At one point, Stephen King got off on a tangent and described what his muse would look and act like if he were a living, breathing human being. Interestingly enough, he described his muse as a scruffy, disheveled old man who hangs out in basements and grunts more often than he talks.
That got me to thinking: if my muse were a living, breathing human being, what would she/he look like?
First of all, my muse would definitely be female. Even though women’s minds constantly baffle me, my muse helps me to write and understand my female characters a lot better than most of my male characters. Even though the protagonists in both of the novels I’m writing are male, I think I have a preference for female characters.
My muse is about five years younger than me and three thousand years older. She listens to my intellectual inquiries and philosophical dabblings like a younger sister, but is a lot closer to the pulse and rhythm of this world than I have ever been.

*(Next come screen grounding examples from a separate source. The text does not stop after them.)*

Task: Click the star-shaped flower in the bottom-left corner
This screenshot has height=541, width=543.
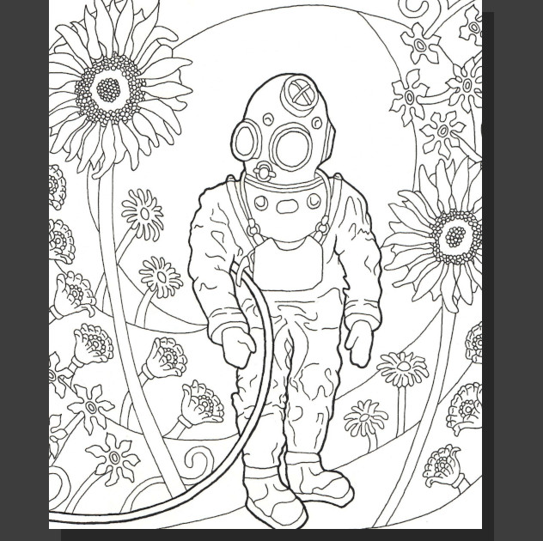Action: [113, 456]
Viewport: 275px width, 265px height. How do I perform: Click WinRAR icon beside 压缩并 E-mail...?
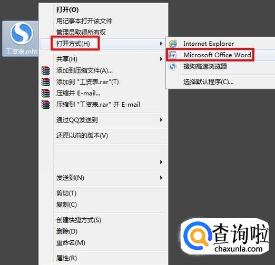click(x=45, y=93)
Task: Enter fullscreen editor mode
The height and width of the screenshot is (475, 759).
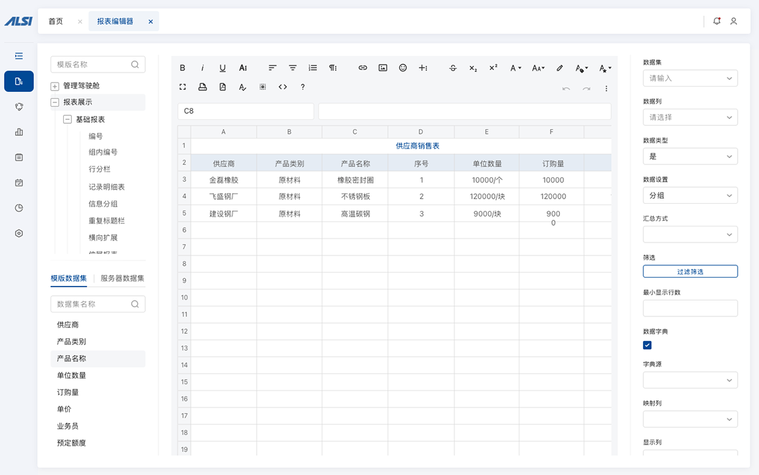Action: click(x=183, y=87)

She has a soft spot for Homer and the old Greek epics (I suppose that’s right around the time when she got her start at being a muse), but she’s been deeply in love with space epics since the days of Heinlein, Herbert, and Asimov. In fact, her love of the stars must have started sometime back in the days of the Greeks and Romans, because that seems to be the only thing that’s ever on her mind. She’s definitely a night owl and I think she spends her nights stargazing while I’m asleep.
In contrast with my blunt, forward, and sometimes aggressive manner, she doesn’t really speak to me unless she knows that I’m listening. She doesn’t slap me upside the head to get me working, and she usually doesn’t come to me until I’ve been slaving away for at least half an hour. If I choose not to listen to her, she goes away without an argument.
As much as I love to toy with ideas and systems, she likes to touch, taste, see, and smell things directly with her own senses. She’s the kind of person who would take off her shoes to walk barefoot in the grass, even if it makes her late to where she’s going. She’s easily distracted and she never really lets me know where she’s going until we get there. If I listen to her and follow her, however, she almost always leads me someplace worthwhile.
My muse is very mischievous. Her favorite thing is to inconveniently interrupt me when I’m in the middle of something else to give me flashes of inspiration. I can’t tell you how many crazy ideas I’ve had in the middle of class, or a test, or general conference, or some other important thing. She teases me, too; if I don’t write down what she tells me, she won’t tell it to me a second time until I’ve racked my brain and beaten myself up several times.
My muse looks young and innocent, but don’t be deceived. It’s an act. She’s a wanderer who isn’t likely to settle down anytime soon. Blood, violence, battle, and death excite her. She thinks edgy stories are sexy and gleefully urges me to torture and confuse my characters as much as I can. Still, deep down, I think she wants the good to win out in the end, and the evil to be revealed for what it really is.
I have no idea why she came to me or why she stays with me, but she’s faithfully been with me as long as I can remember. Even though she won’t push me, she won’t let me ignore her either, and I know that whatever I do in life, she’ll be there with me. In some ways, that’s quite a burden, but in other ways, it’s very reassuring.